And the two others are DJs that I really, really look up to in Palestine. Bruno Cruz is one of my best friends from Haifa, one of the first people I met there. And SINAN, I discovered him in an expo that I hosted of DJs from Palestine to showcase for international bookers or festivals.
So this was The Union collective, the first one. The second one was the Middle East, which I talked about. The third one is friends of The Union. The Union always does parties in Palestine and invites other people to come and enjoy them. The last lineup is a mix of them; two of them are Union, but they live on the other side of the world, so it's really hard for us to even meet. The rest are friends that we have met throughout randomness of life by luck, I guess. Which is good. We still have lucky moments here in Palestine.
When you mentioned your favorite DJ, I heard you say during the last show that it's Jason Kaakoush?
Yeah, the Lebanese one. Brilliant. I've been watching him since I was 19. I've never seen him make a mistake and he plays CDJs, which is really hard not to make a mistake. He's such a vibe on stage. His smile is just amazing and he, as a person, is just one of the nicest people I've ever met. I have a lot of favorite DJs. I love a lot of DJs in Lebanon, but every time I see him I get chills and I've been seeing him for 12 years. That's a lot.

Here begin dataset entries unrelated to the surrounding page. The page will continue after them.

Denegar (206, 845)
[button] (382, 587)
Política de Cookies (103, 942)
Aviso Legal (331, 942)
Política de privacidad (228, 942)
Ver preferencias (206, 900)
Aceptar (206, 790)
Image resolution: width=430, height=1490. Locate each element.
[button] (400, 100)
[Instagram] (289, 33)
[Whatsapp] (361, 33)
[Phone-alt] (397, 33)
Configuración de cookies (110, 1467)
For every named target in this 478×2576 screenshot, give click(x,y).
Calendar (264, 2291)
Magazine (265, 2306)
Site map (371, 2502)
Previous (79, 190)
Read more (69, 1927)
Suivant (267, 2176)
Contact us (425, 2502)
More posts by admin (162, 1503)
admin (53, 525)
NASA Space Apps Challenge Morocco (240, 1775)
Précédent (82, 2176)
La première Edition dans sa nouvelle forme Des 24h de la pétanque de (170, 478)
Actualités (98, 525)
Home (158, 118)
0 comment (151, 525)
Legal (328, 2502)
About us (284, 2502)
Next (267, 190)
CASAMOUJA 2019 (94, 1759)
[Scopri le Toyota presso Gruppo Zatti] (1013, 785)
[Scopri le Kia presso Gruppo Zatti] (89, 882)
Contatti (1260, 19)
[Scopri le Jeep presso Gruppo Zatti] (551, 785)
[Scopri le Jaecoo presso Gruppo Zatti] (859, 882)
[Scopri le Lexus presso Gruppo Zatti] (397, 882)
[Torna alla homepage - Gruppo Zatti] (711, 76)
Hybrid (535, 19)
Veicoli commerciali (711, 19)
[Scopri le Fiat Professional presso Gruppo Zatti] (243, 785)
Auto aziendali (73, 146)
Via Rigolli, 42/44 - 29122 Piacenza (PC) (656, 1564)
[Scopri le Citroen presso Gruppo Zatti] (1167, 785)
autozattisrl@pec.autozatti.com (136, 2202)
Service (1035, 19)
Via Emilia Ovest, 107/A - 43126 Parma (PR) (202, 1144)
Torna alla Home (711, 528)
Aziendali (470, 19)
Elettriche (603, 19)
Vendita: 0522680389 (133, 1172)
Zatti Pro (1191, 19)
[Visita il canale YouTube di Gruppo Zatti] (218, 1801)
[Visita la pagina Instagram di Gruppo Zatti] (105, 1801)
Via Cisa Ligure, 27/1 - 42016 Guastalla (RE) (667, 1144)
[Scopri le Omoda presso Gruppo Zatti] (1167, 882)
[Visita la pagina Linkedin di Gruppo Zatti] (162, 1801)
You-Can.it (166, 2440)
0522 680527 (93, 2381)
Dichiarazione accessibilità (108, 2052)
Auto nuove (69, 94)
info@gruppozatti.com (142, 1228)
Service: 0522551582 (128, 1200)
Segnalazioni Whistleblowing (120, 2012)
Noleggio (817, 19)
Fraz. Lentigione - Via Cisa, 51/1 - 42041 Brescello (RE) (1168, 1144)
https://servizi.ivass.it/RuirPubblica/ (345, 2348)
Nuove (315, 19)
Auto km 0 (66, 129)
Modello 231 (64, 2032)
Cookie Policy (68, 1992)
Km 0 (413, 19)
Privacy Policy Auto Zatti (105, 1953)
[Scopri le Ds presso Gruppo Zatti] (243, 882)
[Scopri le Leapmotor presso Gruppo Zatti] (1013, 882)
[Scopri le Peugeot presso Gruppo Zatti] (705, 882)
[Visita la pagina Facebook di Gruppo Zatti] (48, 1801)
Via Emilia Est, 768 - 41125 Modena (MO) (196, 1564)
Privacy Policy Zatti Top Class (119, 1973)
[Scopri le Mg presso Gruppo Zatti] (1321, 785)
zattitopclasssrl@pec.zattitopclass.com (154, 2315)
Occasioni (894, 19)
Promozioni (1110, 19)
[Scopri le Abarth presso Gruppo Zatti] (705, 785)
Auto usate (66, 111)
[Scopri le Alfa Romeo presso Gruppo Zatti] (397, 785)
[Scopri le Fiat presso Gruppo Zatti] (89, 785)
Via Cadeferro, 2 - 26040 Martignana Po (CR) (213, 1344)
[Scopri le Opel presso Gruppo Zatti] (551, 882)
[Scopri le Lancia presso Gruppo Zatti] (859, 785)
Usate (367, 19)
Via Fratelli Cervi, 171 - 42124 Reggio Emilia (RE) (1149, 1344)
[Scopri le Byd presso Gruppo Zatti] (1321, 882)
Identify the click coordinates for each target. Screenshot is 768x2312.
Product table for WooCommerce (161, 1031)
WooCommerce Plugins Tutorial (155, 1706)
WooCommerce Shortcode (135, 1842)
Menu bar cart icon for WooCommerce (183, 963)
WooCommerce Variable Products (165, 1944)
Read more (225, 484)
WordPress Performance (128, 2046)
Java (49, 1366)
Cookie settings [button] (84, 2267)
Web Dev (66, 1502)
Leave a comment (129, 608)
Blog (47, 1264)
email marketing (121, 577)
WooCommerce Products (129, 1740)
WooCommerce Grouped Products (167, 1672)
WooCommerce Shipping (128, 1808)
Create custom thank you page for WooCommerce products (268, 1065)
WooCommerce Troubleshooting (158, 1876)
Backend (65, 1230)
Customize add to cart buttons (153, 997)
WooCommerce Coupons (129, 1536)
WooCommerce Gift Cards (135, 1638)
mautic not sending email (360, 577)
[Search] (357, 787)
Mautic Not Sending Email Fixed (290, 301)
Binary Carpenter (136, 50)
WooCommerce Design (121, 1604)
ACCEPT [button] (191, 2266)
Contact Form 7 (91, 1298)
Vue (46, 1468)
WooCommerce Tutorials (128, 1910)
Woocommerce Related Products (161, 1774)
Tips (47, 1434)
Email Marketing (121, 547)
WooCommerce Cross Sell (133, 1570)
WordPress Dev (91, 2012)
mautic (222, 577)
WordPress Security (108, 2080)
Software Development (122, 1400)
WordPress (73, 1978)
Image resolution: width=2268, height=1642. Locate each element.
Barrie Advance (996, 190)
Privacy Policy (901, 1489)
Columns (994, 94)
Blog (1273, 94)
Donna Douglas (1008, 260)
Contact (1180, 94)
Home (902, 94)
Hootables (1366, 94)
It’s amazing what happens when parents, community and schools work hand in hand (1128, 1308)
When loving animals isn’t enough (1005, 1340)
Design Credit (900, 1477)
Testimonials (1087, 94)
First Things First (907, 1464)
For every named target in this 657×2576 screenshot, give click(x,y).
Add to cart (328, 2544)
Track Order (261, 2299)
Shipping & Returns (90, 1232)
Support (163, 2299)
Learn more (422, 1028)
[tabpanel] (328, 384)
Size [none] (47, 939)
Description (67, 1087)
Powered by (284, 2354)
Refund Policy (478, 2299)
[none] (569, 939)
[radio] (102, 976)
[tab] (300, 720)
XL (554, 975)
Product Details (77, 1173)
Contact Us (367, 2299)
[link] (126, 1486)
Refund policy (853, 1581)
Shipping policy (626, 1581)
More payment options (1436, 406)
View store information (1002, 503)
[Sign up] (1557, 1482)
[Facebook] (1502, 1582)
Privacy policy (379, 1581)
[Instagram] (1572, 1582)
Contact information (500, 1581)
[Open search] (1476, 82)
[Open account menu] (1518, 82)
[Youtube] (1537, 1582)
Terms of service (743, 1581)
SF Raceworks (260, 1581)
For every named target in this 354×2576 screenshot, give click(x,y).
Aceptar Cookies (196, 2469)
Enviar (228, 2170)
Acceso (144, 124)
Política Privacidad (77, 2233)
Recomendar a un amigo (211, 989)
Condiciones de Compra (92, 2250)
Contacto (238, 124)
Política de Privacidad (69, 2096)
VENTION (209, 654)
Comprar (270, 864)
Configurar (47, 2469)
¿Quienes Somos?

Who did you say was your teacher?
My teacher is LK, the first one that played for week two.
I'd love to hear a little bit more about the collective you formed, The Union. What was your vision for it and where are you hoping it'll go?
In the beginning, I really wanted to do a festival here [in Palestine], and I'm not [usually] here. I'm in France most of the time. So, I asked my friends that I work with here, who said, "Let's start building to make a festival one day." So I'm like, "OK, we need to create a community that would want to do that." So we started creating a safe space for everybody to come and party and be totally chill.
We do actually have collectives here in Palestine mostly in rap—some DJs, but a DJs collective that goes maybe from places is different than what we wanted to do. We wanted to create a collective that is not just DJs. We have people that were artists and wanted to do [some] painting in the location. They wanted to just help us fix the place. People that just wanted to party joined the collective.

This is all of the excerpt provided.